Memory leak with 2.31.139 ?
DHawthorne
Posts: 4,584
in AMX Hardware
I just discovered something that has distressed me a bit, and I'm hoping to get some feedback on it. It very well be related to some of the issues noted on the huge thread on NetLinx lockups.
I've got a big project with 22 Modero panels; 4 of them are MVP-8400's, and the rest CV-12's. There are 7 NetLinx masters in the system; 3 sort central masters for each of the buildings on the estate, and 4 in local theaters. One of those building masters has the task of coordinating the rest and keeping everything talking to each other. I try to load the code for specific devices on the master that is directly responsible for controlling them, but all the panels can access any of it, so the panels are referenced in the device lists on all of them.

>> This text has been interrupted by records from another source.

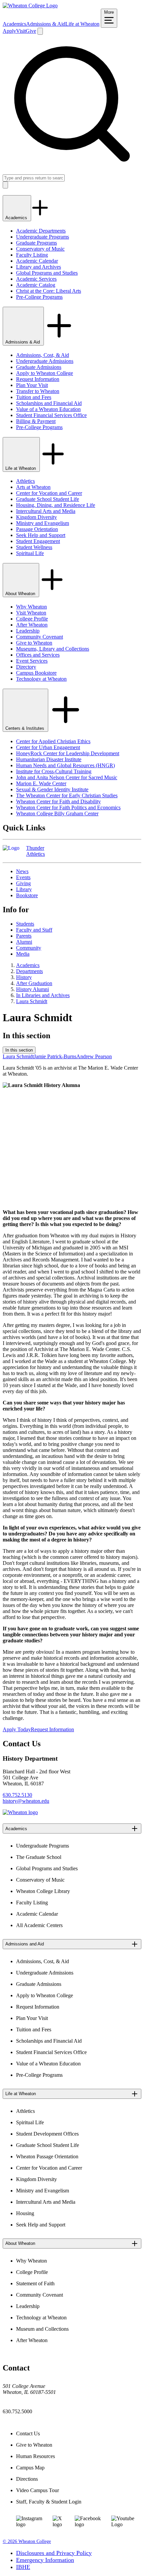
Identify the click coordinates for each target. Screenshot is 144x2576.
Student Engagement (38, 541)
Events (23, 877)
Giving (23, 883)
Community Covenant (39, 637)
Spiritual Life (30, 553)
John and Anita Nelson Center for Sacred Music (66, 777)
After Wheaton (32, 625)
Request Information (37, 379)
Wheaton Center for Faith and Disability (58, 801)
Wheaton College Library (43, 1891)
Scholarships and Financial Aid (49, 403)
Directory (26, 667)
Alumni (24, 942)
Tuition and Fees (33, 397)
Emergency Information (45, 2560)
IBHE (23, 2567)
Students (25, 924)
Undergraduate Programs (42, 237)
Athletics (25, 481)
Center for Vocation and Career (49, 493)
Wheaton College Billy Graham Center (57, 813)
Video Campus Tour (37, 2490)
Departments (29, 971)
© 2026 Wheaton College (27, 2541)
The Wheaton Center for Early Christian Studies (67, 795)
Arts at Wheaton (33, 487)
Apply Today (17, 1729)
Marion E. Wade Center (41, 783)
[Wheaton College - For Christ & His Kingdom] (20, 1812)
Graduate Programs (36, 243)
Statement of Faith (35, 2283)
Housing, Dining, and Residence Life (55, 505)
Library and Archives (38, 267)
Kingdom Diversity (36, 517)
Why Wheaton (31, 606)
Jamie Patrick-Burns (55, 1056)
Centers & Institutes (25, 728)
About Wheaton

OK, that's the background material.
One of my early modules (this system has evolved quite a bit in the two years it's been running), didn't really work very well, so I decided to bite the bullet and re-write it. It controls 3 Escient Fireballs on the system - anyone familiar with them knows it's a chatty device when running. So, in my re-write, I took pains to optimize panel refreshes and communications to keep the traffic to a minimum. When I went to load the new module, however, I found I was short on non-volatile memory. So I went through all the code and specified VOLATILE on all my variables that didn't specifically need to be persistent. After a bit of back-and-forth, I wound up with about 1.5M volatile free, and 350K nonvolatile - more than enough headroom, so I thought, and everything seemed to be behaving, so I left it there. As an aside, though I'm not sure it has any bearing, I upgraded all my masters to firmware rev. 2.31.139, except for the sole Duet capable one, to which I loaded 3.00.316. I also updated all the panels to the latest firmware available for each.
That was last week - Thursday, to be exact. Today (Tuesday) I went back for an unrelated update, and noticed some things seemed to become unresponsive. For example, I could connect to my main master via Telnet, but NetLinx Studio would not connect in debug mode. So I checked the memory - non-volatile has stayed steady, but the volatile memory was down to 8200! I had to reboot to even be able to load new code.
There is something very fishy here - something is eating up memory. I have no disk writes going on; I'm only using the virtual hard drive to store a Homeworks database to read button labeling information from, but that never changes. Nothing does any actual writes with the exception of an Ademco alarm module (not my own, downloaded form AMX) that stores the password on the drive. An FTP list confirms there are no other files on the drive.
I am completely at a loss here, and Tech Support only recommends I load the queue and threshold include file to optimize those. I really think there is a memory leak though - and in an interpreted language this should never happen. One other change, now that I think of it, is all this started after the release of Studio 1.2. Before that, this system ran without any hitches I couldn't explain by plain buggy code; there were certainly no memory dropouts like I am seeing now. I just left the site two hours previous to posting this - when I left, there was 14.M volatile memory. As of this moment, there is 951K. When I started this post, there was 998K, and there have been no intervening error messages, or online/offline events, my Telnet session was open the entire time. Until I resolve this, I am going to have to reboot this system daily to prevent it locking up.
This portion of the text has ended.